The deficit in cognitive function is more concerning in methamphetamine (MA) users. The cognitive deficit was suspected to be the consequence of neuroinflammation-induced neurological dysregulation. In addition, activating the key enzyme in the tryptophan metabolic pathway by pro-inflammatory cytokines results in metabolite toxicity, further generating cognitive impairments. However, the evidence for the role of neuroinflammation and tryptophan metabolites involved in MA-induced cognitive deficit needs more conclusive study.

OBJECTIVES

This retrospective study aimed to determine blood-inflammatory markers, tryptophan metabolite-related molecules, and cognitive function in MA abusers compared to healthy control (HC) participants.

METHODS

The cognitive functions were evaluated using Stroop, Go/No-Go, One Back Task (OBT), and Wisconsin Card Sorting Test-64 (WCST-64).
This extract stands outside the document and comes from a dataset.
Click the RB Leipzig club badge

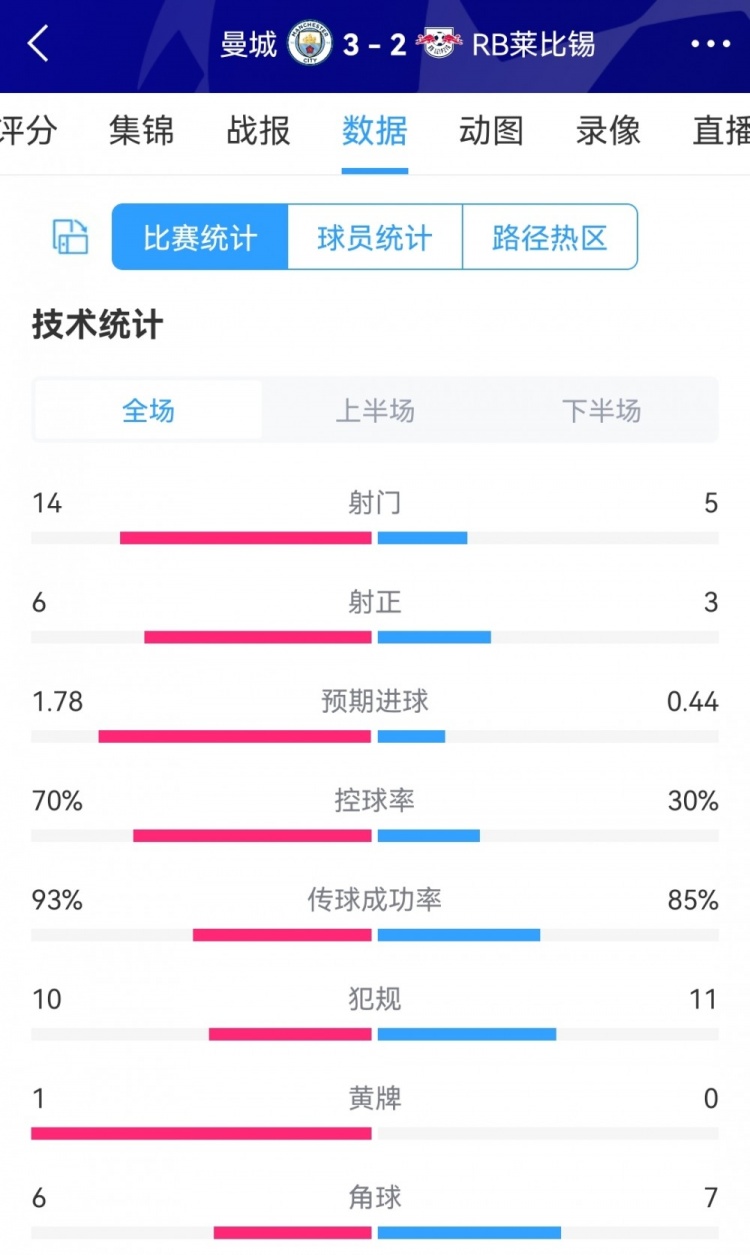click(x=436, y=43)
Blood samples were analyzed for complete blood count (CBC) analysis, serum inflammatory cytokines interleukin (IL)-6 and IL-18 and tryptophan metabolites.

RESULTS

MA group exhibited poor cognitive performance in selective attention, inhibition, working memory, cognitive flexibility, concept formation and processing speed compared to HC. Reduction in red blood cell (RBC) components but induction in white blood cells (WBCs) and IL-6 were observed in MA abusers, which might indicate anemia of (systemic chronic low-grade) inflammation. In addition, the depletion of precursor in the tryptophan metabolic pathway, L-tryptophan was also observed in MA users, which might represent induction in tryptophan metabolites.

CONCLUSION

These findings emphasize that blood biomarkers might be a surrogate marker to predict the role of neuroinflammation and abnormal tryptophan metabolite in MA-induced cognitive impairments.